A Wilton-based nonprofit that manages a multi-billion investment fund used by hundreds of academic institutions nationwide, including 46 in Connecticut, says it has returned about 80 percent of the money to investors after abruptly restricting withdrawals late last year.
The $9.3 billion portfolio, known as the Short Term Fund, held $116 million from 46 Connecticut academic institutions including Fairfield University and Miss Porter’s School in Farmington.
The fund was founded in 1974 by Commonfund, a Wilton-based nonprofit that serves hundreds of academic institutions nationwide.
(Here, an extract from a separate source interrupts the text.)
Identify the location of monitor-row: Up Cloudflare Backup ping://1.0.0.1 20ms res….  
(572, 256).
Schools routinely invested and drew from the fund to pay day-to-day operating expenses such as payroll.
Last September, however, the fund began having problems because 12 percent of its assets were in mortgage-backed securities, instruments whose value plunged as the financial crisis began stewing last fall.
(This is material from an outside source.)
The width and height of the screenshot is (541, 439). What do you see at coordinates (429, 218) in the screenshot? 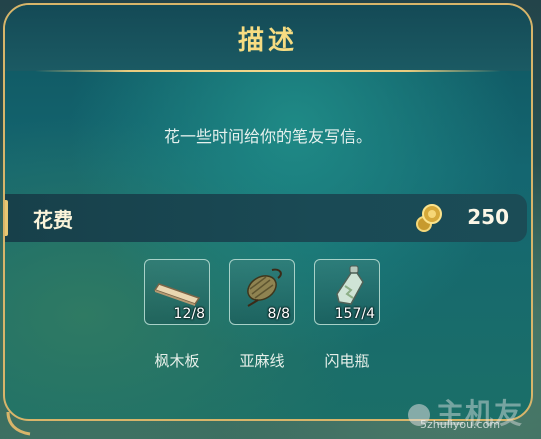
I see `coin-icon` at bounding box center [429, 218].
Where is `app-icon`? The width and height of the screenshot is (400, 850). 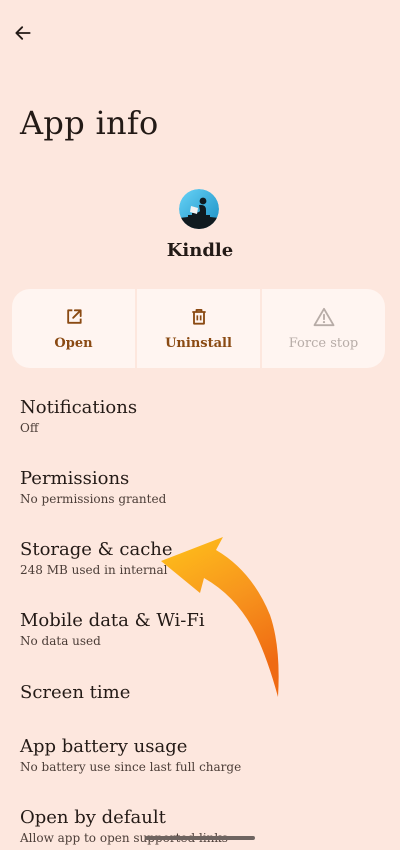
app-icon is located at coordinates (199, 209).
As a result, N.C.-based banking company Wachovia Corp., which acted as the fund’s trustee, did not allow investors to take out more than 10 percent of their assets to avoid the risk of massive withdrawals.
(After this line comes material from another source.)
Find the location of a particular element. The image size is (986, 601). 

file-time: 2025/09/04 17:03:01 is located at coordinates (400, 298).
In December, the Law Debenture Trust Company of New York replaced Wachovia as trustee of the Short Term Fund and has since returned 82 percent or $95 million in cash to Connecticut investors, said Keith Luke, managing director of the Commonfund.
“Over the last few months the markets have been behaving,” Luke said. “As prices improve we are selectively selling assets. We are still optimistic we will be able to return all of the money to investors.”
The list of Connecticut schools with money in the Short Term Fund was not made public, but Moody’s Investors Service reviewed about 242 schools nationwide that had money in it, including Fairfield University, Connecticut College, Yale University and Quinnipiac University. The report also listed three private schools in Connecticut — Choate Rosemary Hall in Wallingford, Loomis Chaffee School in Windsor, and Miss Porter’s School in Farmington — as fund investors.
Fairfield University had about $10 million to $11 million still frozen in the Short Term Fund late last year and Miss Porter’s had just over $1 million in the fund when withdrawals were restricted.
Luke said the timing on the full repayment of the money to investors “is contingent on the market.”
Annuity Sales Increase
U.S. individual annuity sales increased nearly 5 percent during the first quarter of 2009, despite a dramatic decline in variable annuity sales, according to LIMRA, a worldwide association of insurance and financial services companies based in Windsor.
Overall annuity sales reached $66 billion during the first quarter, spurred mostly by a 67 percent increase in the sale of fixed annuities, the more conservative investment option that guarantees a minimum rate of interest and does not depend as heavily on the stock market.
Fixed annuity sales reached $35.6 billion during the first quarter up from $21.3 billion in 2008.
Conversely variable annuity sales fell 37 percent from the year ago period to $30.7 billion from $42.1 billion.
Variable annuity products have traditionally been more popular because they allow customers to invest their purchase payments in stocks or mutual funds. But the current market volatility has made investors skittish about the retirement product.
There was also a shakeup of the top U.S. sellers of annuity products. Simsbury-based Hartford Life, for example, which has been plagued with bad news from its variable annuity business, sold $1.5 billion in annuity products during the first quarter, down from $2.9 billion in the year ago period. MetLife, which has operations in Bloomfield, was the top annuity seller with $7.6 billion in total sales, up from $3.6 billion in 2008, replacing AIG in the top spot which fell to fifth in overall sales with $3.3 billion.
Merger Approved
Banking Commissioner Howard Pitkin has approved the merger of Meriden-based Castle Bank & Trust Company, with and into Naugatuck Savings Bank, both wholly-owned subsidiaries of Nutmeg Financial Mutual Holding Company.
The resultant bank will operate under the name Naugatuck Savings Bank.
At the end of the first quarter of 2009 Castle Bank had $72 million in assets, compared the Naugatuck Savings’ $758 million.
Greg Bordonaro is a Hartford Business Journal staff writer.